Summarizing what we’ve just covered, it becomes extremely important to pay attention to the fine print or underlying details of what it is you’re collecting, as well as recognizing the risk that comes with an unregulated and emerging asset class. With these considerations in mind, you can more precisely analyze a digital asset’s associated risk and potential longevity.
The next and possibly the most important aspect to consider when collecting a digital asset is knowing where and how it’s stored, with a common misconception in the Web3 space being that all NFTs are in decentralized storage or truly on the blockchain — when many are, in fact, not.
This becomes important because if a digital asset is not stored properly, a collector runs the risk of hardship and potential loss of it in the case of a company shutting down, something we’re hopeful you can avoid altogether by knowing what to look for.
However, this does bring up the topic of longevity or durability, with Amadon sharing that “For art, one of the biggest questions among many collectors from the traditional world is ‘How durable are NFTs?’. The tech is opaque to many and there are valid questions around decentralized storage links like IPFS/Arweave over long time horizons // 20+ years. On-chain addresses that breakable element, but it’s not necessarily that big of a deal.”
To understand why this is important and for the unversed, IPFS or InterPlanetary File System, is a system that by its simplest explanation, allows for many copies of content, in many places, including copies stored by the content owner offline, all of which can be verified as the authentic digital asset. This acts as a means of decentralized storage and doesn’t rely on a centralized storage solution like AWS.
With this in mind, we asked Amadon if it would be possible, or rather worthwhile, for significant projects or artists to move their works to decentralized means of storage if they currently aren’t.
He explained, “Generally no. Provenance matters,” and that “Burning something to remint it elsewhere breaks the provenance.”
The artist added ” a majority of projects are built on immutable contracts with IPFS/Arweave pointers,” but that “If it’s hosted on AWS… run.”
So if storage, as we discussed above, is so important, why aren’t all NFTs stored truly on-chain?
Well, Amadon explained that “NFTs aren’t the simplest medium to understand, and a lot of our community isn’t coming from a tech background.”
He added, “I think it just comes down to education.

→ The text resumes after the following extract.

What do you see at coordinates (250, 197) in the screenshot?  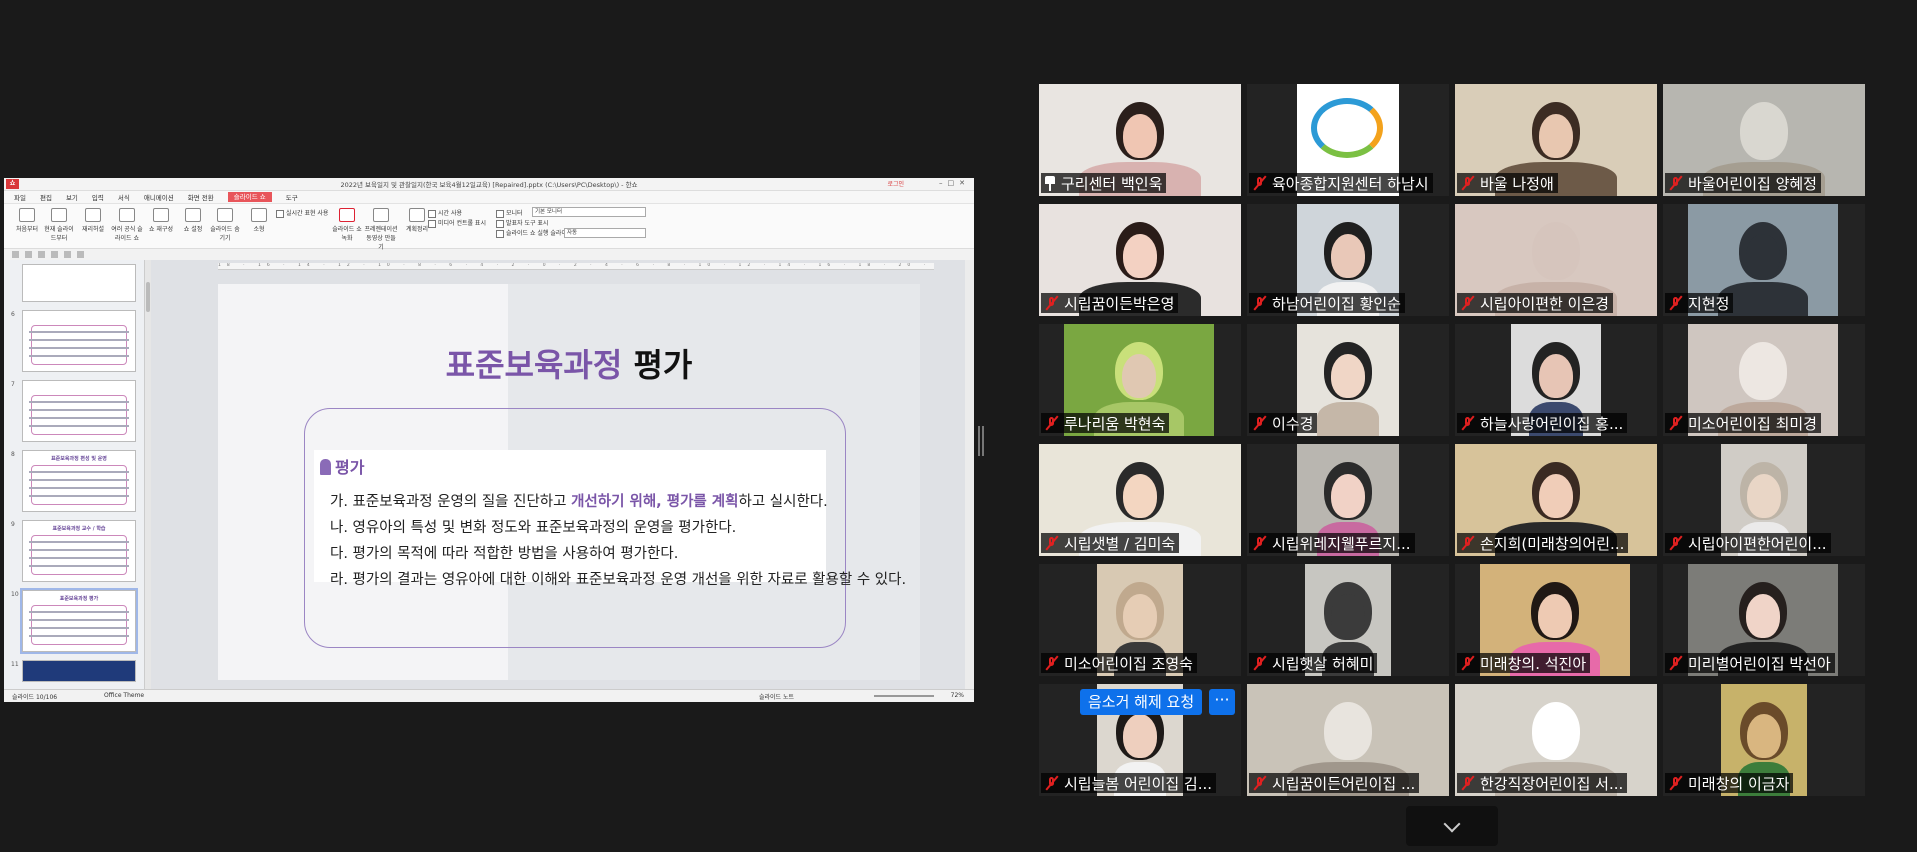 I see `menu-item: 슬라이드 쇼` at bounding box center [250, 197].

The challenge being that we have people in this space for years who still don’t know the difference of this… it really underscores the distance we still have to go for the mainstream to understand what we are doing here.”
So, with all of this in mind, it’s our hope that you have a better grasp on what to keep an eye out for when selecting the digital assets you choose to collect and that you’ll lean into the expertise of thought leaders like Amadon and others who would see this space fully and truly utilize the decentralized solutions in which it is prided for.
Whether you’re collecting art or PFPs, always aim to be as educated and aware as you can be in the asset’s current classification from a legal standpoint, the basis of its online storage, and the overarching volatility that comes with an emerging sector.
Editor’s note: This article was edited to remove an erroneous Axios report that stated that Art Blocks projects were stored via AWS.